A source close to the matter told AFP that Machar could be in the northern city of Kisangani, but there was no official confirmation.

The UN spokesman said the agency did not know

A statement from Machar's SPLM-IO party said the leader had been "evacuated to a safe country within the region" without naming Congo.

A party source had earlier told AFP that Machar was in the Congolese capital Kinshasa but wanted "to go as soon as possible to Ethiopia".

Civil war broke out in South Sudan in December 2013 when President Salva Kiir accused Machar, then his deputy, of plotting a coup. The fighting has split the world's newest country along ethnic lines and driven it to the brink of collapse.

A peace deal signed between the government and rebels a year ago has so far failed to end the conflict. And last month Juba was rocked by several days of heavy fighting between Kiir's forces and those loyal to Machar.

Machar's whereabouts had been unclear since the fighting flared in Juba between July 8 and 11 and led to his outgunned and outnumbered forces being chased from the city by government troops.

He was subsequently replaced as vice president on July 25 by Taban Deng Gai, a former friend and ally.

Deng warned Wednesday that Machar should stay out of politics to allow peace despite previously indicating that if Machar returned to Juba he would stand aside.

- Cost of war -

If Machar is indeed seeking to travel to Ethiopia, a regional power broker that hosted peace talks through the trade bloc IGAD, it would suggest he has no intention of being cut out of negotiations or pushed from power.

Several former rebel commanders have warned they consider Deng's elevation to vice president to be "treason".

South Sudan's civil war has been characterised by war crimes and human rights abuses with civilians massacred -- often along tribal lines -- women and girls raped and children forced to become soldiers.
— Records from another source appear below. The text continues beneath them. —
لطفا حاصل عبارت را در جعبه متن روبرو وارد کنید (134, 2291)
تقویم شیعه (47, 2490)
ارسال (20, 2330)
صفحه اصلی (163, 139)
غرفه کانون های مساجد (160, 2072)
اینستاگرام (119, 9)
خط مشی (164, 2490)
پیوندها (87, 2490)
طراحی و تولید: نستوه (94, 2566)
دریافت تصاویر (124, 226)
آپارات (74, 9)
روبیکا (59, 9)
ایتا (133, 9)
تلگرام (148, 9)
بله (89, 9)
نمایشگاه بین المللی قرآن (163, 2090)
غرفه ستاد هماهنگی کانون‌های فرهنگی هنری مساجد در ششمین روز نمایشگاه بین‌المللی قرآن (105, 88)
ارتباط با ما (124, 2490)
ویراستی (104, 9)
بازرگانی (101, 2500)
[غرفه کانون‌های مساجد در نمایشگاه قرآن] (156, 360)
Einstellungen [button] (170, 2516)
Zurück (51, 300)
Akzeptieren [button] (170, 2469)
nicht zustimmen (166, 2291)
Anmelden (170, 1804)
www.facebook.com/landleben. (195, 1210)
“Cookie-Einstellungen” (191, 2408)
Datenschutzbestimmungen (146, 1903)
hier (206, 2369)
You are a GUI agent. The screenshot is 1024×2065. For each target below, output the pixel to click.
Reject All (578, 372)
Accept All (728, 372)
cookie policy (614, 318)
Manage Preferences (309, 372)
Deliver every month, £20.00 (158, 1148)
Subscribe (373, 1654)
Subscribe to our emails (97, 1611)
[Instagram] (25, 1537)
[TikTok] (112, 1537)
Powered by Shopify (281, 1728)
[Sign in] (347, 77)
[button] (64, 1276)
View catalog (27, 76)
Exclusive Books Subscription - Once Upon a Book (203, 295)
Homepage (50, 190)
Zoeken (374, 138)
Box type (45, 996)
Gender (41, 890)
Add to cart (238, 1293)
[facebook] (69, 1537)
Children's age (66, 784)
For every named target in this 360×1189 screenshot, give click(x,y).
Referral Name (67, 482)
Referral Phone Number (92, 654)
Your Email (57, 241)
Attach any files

Homes and property have been looted and burned, and entire towns razed.

Tens of thousands of people have died and over two million have been forced from their homes.

In just the most recent documented atrocity a South Sudanese journalist was killed by government soldiers because of his tribe and foreign aid workers were shot, beaten and raped in an attack on a hotel during last month's fighting in Juba.

The targeting of foreigners spurred the United Nations to launch an investigation into why its peacekeepers failed to respond to calls for help while the attack was going on.

Last Friday the UN Security Council approved a US-drafted resolution to strengthen the 12,000-person peacekeeping mission with 4,000 additional troops drawn from regional armies and equipped with a more aggressive mandate.

Juba has yet to accept the resolution.